• EXERCISE REQUIREMENTS: Your task is to copy every line below that contains the word "computer".

• INPUT DATA:
┌──
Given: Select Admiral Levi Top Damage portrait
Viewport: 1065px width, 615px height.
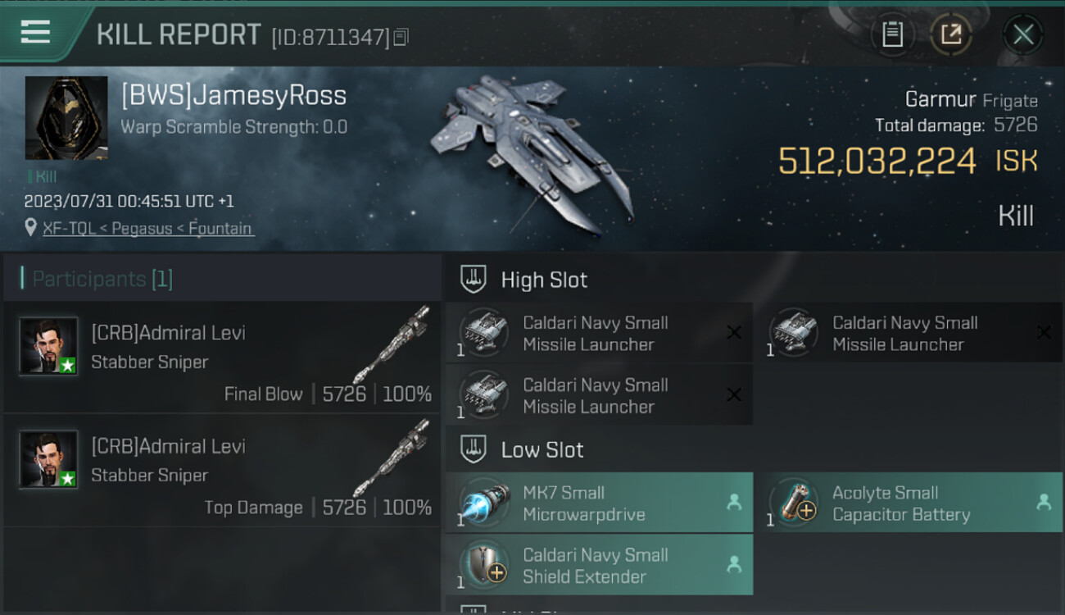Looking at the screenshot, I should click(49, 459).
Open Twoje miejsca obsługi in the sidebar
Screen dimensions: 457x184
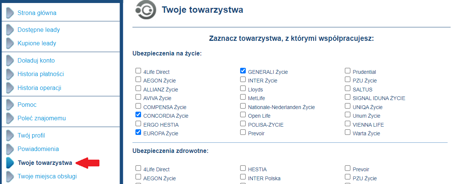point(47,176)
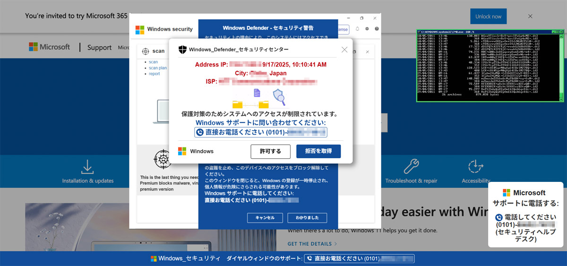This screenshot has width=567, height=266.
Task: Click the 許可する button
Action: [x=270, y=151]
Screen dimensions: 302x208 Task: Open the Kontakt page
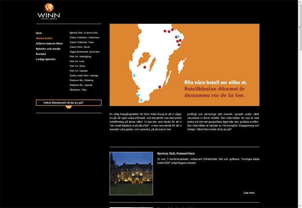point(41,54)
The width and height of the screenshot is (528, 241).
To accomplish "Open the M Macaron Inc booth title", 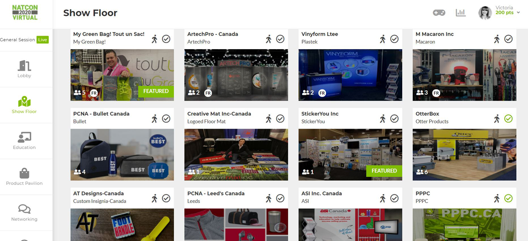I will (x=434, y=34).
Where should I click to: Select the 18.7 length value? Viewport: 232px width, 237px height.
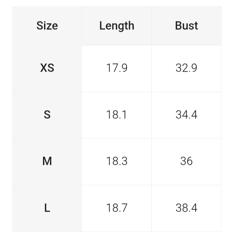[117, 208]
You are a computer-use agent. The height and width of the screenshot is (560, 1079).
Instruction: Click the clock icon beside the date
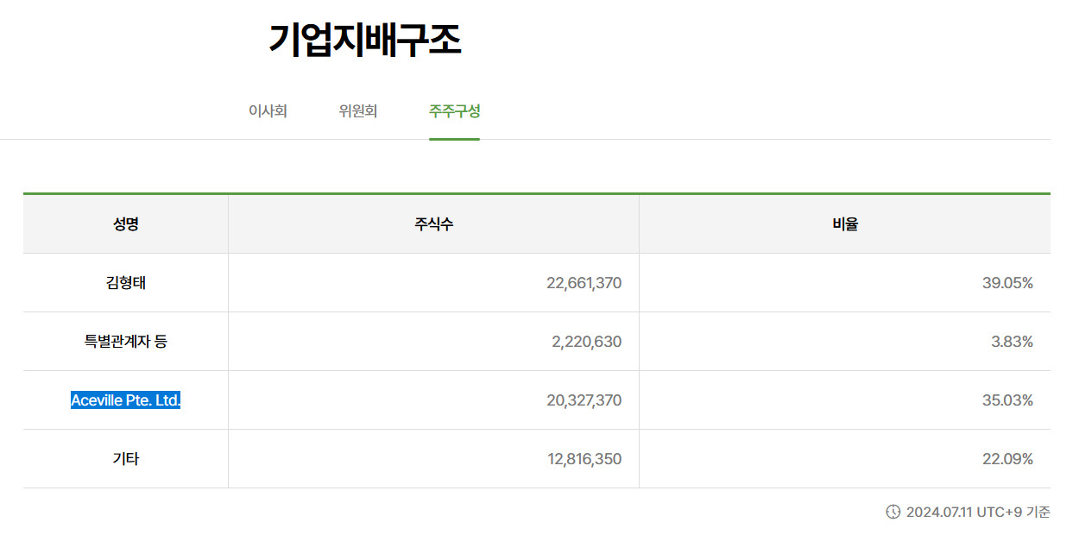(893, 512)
└──
┌──
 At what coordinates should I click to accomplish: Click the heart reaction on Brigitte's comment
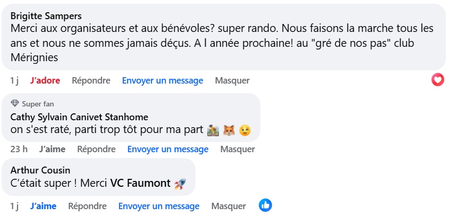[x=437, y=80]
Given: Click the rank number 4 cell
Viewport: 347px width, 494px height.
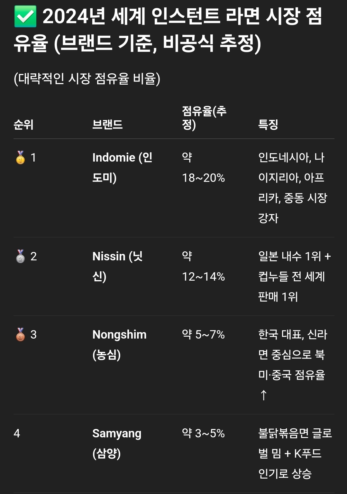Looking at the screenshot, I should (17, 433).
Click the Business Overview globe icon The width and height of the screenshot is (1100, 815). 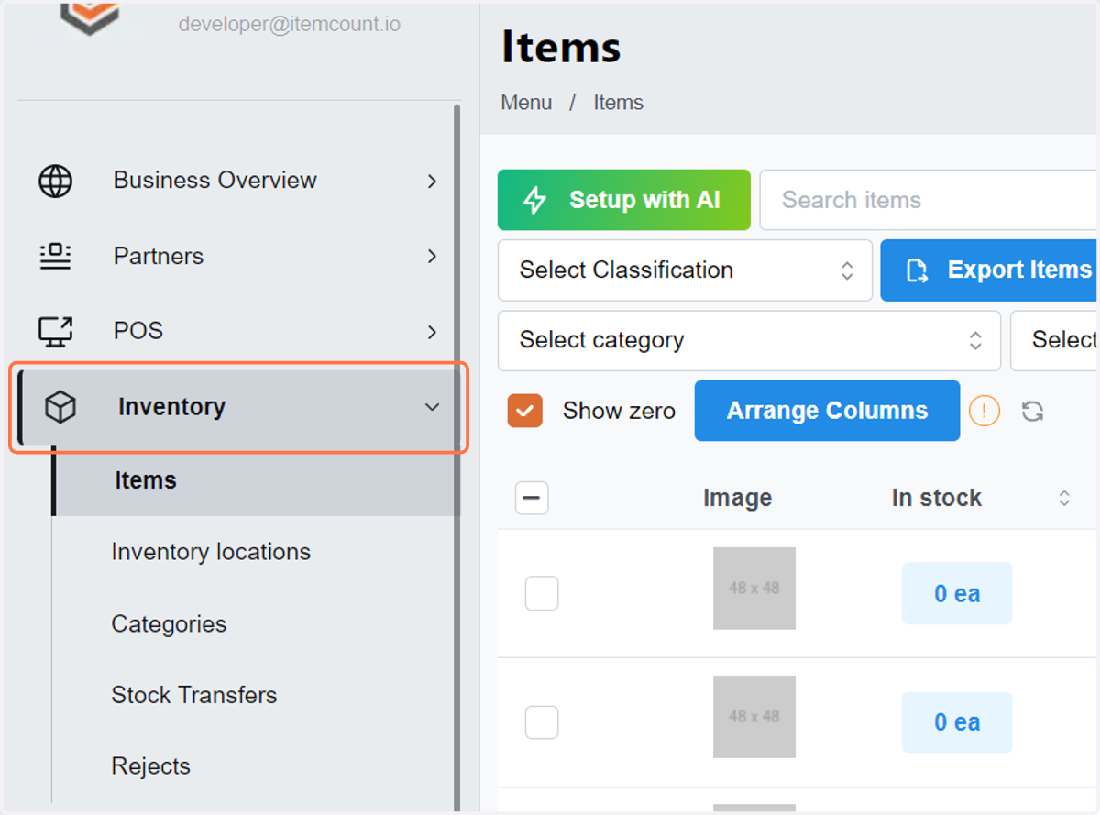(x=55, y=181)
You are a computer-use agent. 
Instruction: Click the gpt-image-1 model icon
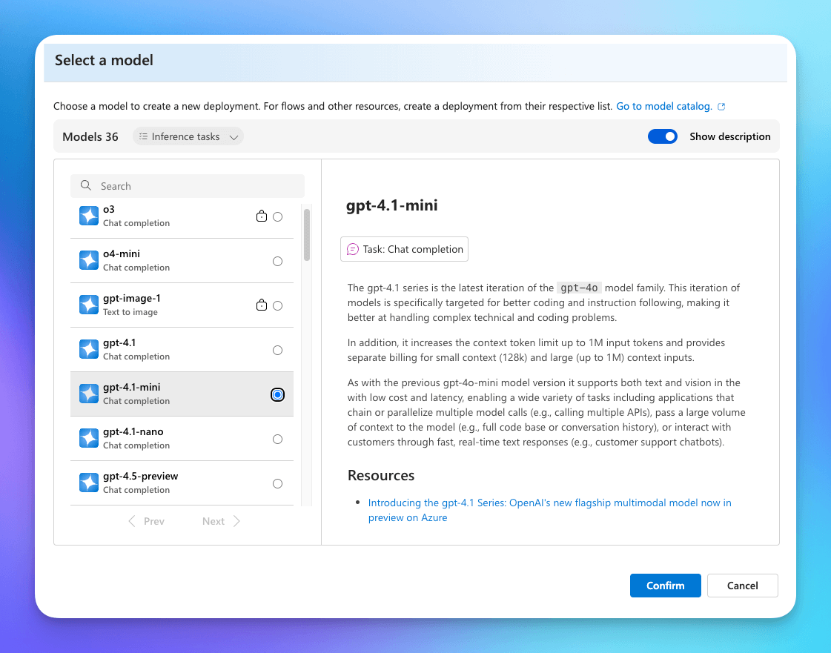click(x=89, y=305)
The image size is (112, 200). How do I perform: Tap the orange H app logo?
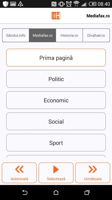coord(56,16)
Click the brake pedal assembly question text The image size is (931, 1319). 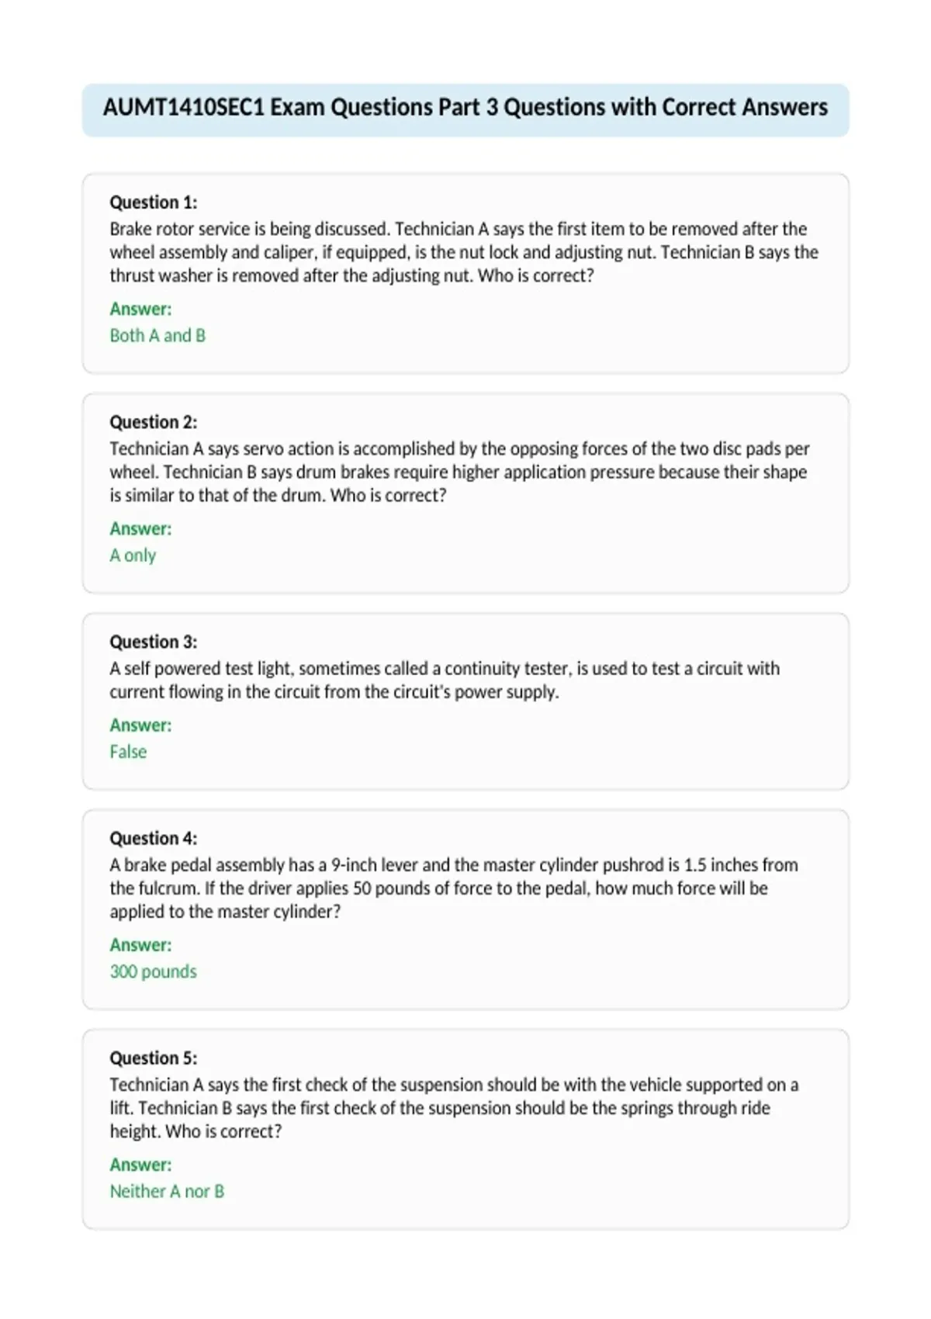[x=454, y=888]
└──
• SOLUTION TO THE EXERCISE:
You are a computer-use agent. The height and width of the screenshot is (560, 1079).
You are a computer-use agent. 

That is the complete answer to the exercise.